■ Task goal
Could you repeat the entries starting at the line containing "Screen dimensions: 599x464" and ending at the line containing "pos(84,209)", both included?

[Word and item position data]

──────────────────────────────

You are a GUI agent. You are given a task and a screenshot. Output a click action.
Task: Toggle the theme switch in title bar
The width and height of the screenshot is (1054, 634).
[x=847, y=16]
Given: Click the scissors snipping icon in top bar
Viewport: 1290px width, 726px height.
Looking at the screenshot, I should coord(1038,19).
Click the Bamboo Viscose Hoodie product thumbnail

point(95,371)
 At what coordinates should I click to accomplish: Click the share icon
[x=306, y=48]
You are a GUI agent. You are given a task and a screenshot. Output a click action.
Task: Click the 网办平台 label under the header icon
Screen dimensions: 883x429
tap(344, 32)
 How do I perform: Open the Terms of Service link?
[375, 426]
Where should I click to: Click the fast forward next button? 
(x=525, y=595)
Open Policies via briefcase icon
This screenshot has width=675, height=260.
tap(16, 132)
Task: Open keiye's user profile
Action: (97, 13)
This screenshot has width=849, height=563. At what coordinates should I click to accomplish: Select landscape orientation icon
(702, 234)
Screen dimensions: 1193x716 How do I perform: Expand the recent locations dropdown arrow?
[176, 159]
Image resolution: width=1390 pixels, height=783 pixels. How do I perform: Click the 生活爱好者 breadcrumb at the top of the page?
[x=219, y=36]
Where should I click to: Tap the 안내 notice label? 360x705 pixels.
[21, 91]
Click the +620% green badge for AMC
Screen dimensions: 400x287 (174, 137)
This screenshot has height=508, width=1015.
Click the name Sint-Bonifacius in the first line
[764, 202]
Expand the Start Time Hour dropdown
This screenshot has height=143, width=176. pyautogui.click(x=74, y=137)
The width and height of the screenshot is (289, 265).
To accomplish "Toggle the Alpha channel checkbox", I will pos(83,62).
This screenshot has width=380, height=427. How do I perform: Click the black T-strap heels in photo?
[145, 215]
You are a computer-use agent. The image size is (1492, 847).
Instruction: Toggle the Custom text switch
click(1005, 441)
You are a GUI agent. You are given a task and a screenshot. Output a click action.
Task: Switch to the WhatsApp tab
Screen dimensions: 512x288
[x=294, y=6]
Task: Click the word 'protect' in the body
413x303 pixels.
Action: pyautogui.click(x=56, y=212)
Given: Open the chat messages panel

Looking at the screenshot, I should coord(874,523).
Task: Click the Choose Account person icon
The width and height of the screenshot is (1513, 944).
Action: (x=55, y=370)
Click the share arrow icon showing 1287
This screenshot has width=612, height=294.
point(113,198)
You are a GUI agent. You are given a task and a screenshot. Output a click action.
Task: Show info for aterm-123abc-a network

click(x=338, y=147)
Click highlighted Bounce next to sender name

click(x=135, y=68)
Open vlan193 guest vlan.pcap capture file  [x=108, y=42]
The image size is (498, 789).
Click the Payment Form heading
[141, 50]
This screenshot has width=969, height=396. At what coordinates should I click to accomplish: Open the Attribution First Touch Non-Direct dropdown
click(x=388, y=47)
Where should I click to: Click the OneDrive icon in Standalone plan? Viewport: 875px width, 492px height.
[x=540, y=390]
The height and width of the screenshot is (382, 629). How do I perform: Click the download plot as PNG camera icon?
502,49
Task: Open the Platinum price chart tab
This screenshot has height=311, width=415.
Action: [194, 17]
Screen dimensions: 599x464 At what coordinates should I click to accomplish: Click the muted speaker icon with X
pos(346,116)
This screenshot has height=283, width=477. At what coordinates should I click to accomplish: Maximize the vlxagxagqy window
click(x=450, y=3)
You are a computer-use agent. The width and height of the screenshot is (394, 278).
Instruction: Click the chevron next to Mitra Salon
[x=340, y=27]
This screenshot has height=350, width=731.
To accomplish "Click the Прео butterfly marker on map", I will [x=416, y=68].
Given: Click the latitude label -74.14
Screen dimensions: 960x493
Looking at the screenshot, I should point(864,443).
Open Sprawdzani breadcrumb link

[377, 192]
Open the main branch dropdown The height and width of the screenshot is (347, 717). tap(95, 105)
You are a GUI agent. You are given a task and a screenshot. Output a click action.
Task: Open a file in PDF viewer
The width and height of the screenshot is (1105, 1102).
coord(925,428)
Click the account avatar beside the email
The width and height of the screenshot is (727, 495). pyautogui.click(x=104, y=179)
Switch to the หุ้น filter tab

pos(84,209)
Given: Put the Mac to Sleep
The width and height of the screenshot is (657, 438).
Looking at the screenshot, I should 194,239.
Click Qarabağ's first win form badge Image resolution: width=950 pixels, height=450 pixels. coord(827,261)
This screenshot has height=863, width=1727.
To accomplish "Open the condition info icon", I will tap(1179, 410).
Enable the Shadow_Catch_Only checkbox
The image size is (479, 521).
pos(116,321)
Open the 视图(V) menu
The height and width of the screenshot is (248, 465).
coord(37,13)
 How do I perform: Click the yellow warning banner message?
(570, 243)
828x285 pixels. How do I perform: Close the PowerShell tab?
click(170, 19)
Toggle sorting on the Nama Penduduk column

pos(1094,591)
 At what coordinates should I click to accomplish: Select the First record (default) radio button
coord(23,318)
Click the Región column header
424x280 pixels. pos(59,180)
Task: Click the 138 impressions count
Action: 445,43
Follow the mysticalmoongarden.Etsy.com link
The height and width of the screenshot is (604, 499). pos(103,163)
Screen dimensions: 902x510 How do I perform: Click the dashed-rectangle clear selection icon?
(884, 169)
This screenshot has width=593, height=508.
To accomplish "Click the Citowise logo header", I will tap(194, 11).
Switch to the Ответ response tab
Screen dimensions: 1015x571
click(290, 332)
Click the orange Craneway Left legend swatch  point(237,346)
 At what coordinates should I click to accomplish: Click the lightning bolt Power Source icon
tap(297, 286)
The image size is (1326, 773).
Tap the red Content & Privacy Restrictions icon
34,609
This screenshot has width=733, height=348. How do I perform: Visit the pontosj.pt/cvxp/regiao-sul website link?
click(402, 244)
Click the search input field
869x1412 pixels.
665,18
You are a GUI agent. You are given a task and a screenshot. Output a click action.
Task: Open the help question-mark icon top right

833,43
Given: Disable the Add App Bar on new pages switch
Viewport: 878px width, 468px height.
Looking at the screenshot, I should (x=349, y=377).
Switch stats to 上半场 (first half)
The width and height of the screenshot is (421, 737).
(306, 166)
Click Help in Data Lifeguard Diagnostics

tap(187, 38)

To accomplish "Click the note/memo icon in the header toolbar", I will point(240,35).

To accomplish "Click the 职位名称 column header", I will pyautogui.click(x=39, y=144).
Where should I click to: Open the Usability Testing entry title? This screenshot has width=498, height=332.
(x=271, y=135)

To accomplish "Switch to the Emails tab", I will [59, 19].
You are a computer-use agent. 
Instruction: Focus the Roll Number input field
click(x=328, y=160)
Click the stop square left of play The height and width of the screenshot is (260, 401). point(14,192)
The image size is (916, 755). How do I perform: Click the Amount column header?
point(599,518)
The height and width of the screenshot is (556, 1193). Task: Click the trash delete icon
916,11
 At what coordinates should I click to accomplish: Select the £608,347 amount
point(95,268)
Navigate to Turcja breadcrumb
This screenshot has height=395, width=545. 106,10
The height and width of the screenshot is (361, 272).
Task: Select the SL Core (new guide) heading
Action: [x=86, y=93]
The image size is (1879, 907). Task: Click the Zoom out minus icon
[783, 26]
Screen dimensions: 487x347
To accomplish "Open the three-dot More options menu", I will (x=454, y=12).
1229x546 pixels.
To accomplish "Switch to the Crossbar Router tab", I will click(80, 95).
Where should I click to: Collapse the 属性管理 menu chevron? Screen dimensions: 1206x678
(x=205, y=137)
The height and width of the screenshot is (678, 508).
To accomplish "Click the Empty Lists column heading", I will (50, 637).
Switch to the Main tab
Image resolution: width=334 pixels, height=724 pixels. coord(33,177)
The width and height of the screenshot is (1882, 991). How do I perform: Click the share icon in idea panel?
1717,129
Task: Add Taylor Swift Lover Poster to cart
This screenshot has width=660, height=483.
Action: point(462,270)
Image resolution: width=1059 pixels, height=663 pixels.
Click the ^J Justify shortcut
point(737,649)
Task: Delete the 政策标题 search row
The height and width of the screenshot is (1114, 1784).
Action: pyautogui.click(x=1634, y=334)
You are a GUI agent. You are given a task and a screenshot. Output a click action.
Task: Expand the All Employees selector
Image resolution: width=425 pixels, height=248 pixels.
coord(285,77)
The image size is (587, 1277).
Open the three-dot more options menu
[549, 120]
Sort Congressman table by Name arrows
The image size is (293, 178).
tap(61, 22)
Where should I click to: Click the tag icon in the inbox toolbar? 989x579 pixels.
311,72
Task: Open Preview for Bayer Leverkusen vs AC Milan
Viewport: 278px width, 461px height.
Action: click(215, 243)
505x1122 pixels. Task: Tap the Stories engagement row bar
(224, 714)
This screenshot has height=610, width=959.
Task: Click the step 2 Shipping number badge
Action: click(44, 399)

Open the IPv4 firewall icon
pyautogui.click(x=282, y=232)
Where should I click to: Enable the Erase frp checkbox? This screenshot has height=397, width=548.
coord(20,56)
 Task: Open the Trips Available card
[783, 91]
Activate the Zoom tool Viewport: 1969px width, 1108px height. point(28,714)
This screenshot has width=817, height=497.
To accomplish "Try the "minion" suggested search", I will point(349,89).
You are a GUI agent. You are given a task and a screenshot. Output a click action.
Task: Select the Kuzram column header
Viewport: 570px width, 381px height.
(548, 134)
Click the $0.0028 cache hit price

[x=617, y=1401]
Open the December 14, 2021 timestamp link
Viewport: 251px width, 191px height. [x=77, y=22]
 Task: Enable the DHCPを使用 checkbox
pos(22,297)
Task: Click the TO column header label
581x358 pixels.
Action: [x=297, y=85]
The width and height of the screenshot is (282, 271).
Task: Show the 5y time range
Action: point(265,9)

──────────────────────────────

■ Solved problem
Screen dimensions: 599x464 At what coordinates should I click to accomplish: Click the muted speaker icon with X
pos(346,116)
This screenshot has height=283, width=477. At what coordinates should I click to accomplish: Maximize the vlxagxagqy window
click(x=450, y=3)
You are a computer-use agent. The width and height of the screenshot is (394, 278).
Instruction: Click the chevron next to Mitra Salon
[x=340, y=27]
This screenshot has height=350, width=731.
To accomplish "Click the Прео butterfly marker on map", I will [x=416, y=68].
Given: Click the latitude label -74.14
Screen dimensions: 960x493
Looking at the screenshot, I should point(864,443).
Open Sprawdzani breadcrumb link

[377, 192]
Open the main branch dropdown The height and width of the screenshot is (347, 717). tap(95, 105)
You are a GUI agent. You are given a task and a screenshot. Output a click action.
Task: Open a file in PDF viewer
The width and height of the screenshot is (1105, 1102).
coord(925,428)
Click the account avatar beside the email
The width and height of the screenshot is (727, 495). pyautogui.click(x=104, y=179)
Switch to the หุ้น filter tab

pos(84,209)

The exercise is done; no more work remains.